*Required action*
Give back exactly the lines of the data below, starting with the line that has "is (1040, 650)." and going on through the line that has "You are a computer-use agent. The height".

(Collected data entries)
-=-=-
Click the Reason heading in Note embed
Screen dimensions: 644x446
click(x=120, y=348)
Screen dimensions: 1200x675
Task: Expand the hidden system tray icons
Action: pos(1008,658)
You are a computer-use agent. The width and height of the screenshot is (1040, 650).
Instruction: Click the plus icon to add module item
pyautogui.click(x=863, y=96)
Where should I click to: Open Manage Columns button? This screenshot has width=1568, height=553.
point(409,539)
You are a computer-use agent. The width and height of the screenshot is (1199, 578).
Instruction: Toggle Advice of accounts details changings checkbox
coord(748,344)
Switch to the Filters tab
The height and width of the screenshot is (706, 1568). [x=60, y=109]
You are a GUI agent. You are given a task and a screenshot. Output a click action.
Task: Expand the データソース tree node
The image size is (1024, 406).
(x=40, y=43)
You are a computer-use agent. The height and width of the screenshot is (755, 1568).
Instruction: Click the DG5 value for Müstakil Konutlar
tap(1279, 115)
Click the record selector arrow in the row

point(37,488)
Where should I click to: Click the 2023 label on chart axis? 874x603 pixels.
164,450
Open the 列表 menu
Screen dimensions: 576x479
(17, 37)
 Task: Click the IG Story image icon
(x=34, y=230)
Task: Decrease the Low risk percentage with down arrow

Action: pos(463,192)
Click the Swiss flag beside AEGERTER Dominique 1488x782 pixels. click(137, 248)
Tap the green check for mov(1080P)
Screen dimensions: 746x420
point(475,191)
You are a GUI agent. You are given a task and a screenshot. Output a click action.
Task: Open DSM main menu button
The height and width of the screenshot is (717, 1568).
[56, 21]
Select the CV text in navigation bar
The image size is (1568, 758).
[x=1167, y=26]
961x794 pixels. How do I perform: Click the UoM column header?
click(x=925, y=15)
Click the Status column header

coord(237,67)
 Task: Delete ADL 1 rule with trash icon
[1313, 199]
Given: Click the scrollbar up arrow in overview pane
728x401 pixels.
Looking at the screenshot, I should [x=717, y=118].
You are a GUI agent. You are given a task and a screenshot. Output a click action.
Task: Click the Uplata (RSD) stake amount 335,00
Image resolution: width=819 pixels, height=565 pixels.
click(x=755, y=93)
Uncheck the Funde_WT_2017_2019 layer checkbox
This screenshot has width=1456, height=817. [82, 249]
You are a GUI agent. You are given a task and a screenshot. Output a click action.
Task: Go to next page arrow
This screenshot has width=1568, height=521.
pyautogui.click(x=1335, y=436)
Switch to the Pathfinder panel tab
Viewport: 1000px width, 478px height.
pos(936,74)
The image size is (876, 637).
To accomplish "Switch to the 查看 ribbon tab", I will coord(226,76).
-=-=-
*Finished task*
You are a computer-use agent. The width and height of the screenshot is (1040, 650).
Instruction: Click the plus icon to add module item
pyautogui.click(x=863, y=96)
Where should I click to: Open Manage Columns button? This screenshot has width=1568, height=553.
point(409,539)
You are a computer-use agent. The width and height of the screenshot is (1199, 578).
Instruction: Toggle Advice of accounts details changings checkbox
coord(748,344)
Switch to the Filters tab
The height and width of the screenshot is (706, 1568). [x=60, y=109]
You are a GUI agent. You are given a task and a screenshot. Output a click action.
Task: Expand the データソース tree node
The image size is (1024, 406).
(x=40, y=43)
You are a computer-use agent. The height and width of the screenshot is (755, 1568).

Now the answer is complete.